YOUR TASKS:
1. In the World Autism Awareness Day piece below, shorten the paragraph beginning "I am an SNA and a tutor" and keep its main facts.
2. Take the World Autism Awareness Day piece below further, continuing it from its last line.

PASSAGE PROVIDED:
World Autism Awareness Day: The Joy of Working as an SNA
Well, here it is again, my favourite time of year, a time to celebrate the most amazing individuals in my life. As World Autism Awareness Day comes to the fore, it is a great excuse to celebrate the joy of so many people I know, who have brought nothing but joy and inspiration.
I am an SNA and a tutor, two jobs that I love and am blessed to be involved in, I have encountered children through my career who are now adults who have brought so much into my life, some of whom have become lifetime friends and that is what life is all about.
When I teach students in the Special Needs Assisting courses at Portobello, I hope that I can truly portray the joy I get when I am working with children with autism.
The individuality of each child is fascinating and along with the general traits such as the triad of impairments, (Social Interaction, Social Communication, Rigidity of Thinking and Difficulties with Social Imagination), each child is a wonderful individual, as stated by Dr Stephen Shore:
"If you've met one person with autism, you've met one person with autism.”

EXCERPTED RECORDS:
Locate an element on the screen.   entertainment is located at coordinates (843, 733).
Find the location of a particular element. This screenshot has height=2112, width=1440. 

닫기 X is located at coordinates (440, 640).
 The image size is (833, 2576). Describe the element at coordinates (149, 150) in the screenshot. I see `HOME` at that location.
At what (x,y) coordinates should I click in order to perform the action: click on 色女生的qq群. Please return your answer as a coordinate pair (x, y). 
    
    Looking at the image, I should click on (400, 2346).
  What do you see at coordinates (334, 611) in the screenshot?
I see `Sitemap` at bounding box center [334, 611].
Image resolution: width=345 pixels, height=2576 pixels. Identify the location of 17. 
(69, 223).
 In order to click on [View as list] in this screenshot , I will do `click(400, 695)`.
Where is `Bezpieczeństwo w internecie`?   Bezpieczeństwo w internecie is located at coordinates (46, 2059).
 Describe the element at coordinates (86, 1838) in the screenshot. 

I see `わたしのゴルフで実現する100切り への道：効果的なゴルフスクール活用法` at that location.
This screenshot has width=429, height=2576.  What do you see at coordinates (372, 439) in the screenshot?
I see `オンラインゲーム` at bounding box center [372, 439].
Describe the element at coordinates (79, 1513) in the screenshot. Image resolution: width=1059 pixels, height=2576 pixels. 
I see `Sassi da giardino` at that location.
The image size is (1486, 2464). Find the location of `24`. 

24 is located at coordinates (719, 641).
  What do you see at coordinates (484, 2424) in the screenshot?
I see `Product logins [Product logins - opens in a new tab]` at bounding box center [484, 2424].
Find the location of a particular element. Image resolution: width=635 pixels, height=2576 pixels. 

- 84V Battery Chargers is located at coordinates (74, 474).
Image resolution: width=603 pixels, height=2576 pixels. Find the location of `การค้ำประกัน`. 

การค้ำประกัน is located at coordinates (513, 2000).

REPLIES:
1. I am an SNA and a tutor, two jobs I love. Over my career I have worked with children, now adults, who have enriched my life, and some have become lifelong friends.

2.
When I work with children, and I get to meet wonderful families, I see how hard their lives can be, they are a special kind of person and in some respects were chosen to have these special children, on the hard days, some really hard days, it is not pity that I look at them with, but pure admiration.
They work tirelessly for their children to receive the services they so rightly deserve.
It is hard enough to cope with everyday life without the added pressure of neglected services on top of what hardships the pandemic brought.
There are many remarkable people that we know through either their genius or skill, some of whom we do not realise are on the autism spectrum and you may be surprised to know had autism, people such as Albert Einstein, Amadeus Mozart, Emily Dickinson, James Joyce and in last decade Andy Warhol and Bill Gates to name but a few.
According to Hans Asperger – who discovered ‘Asperger's Syndrome’ a form of autism - "A sort of intelligence hardly touched by tradition and culture – unconventional, unorthodox, strangely 'pure' and original, akin to the intelligence of true creativity." (Fitzgerald 2004 P. 5).
As I am a forever optimist I know the world we live in will be a world where all people with autism can reach their full potential, but only by increasing our understanding and acceptance.
I do wonder at the era we are living in now, and celebrate the power of knowledge, and the power to embrace differences. To love who we are and what we are made up of, to celebrate uniqueness to its fullest.
To all the children I know especially my beautiful nephew, be proud of who you are, you bring joy, and you bring happiness to everyone who has been lucky to see inside you.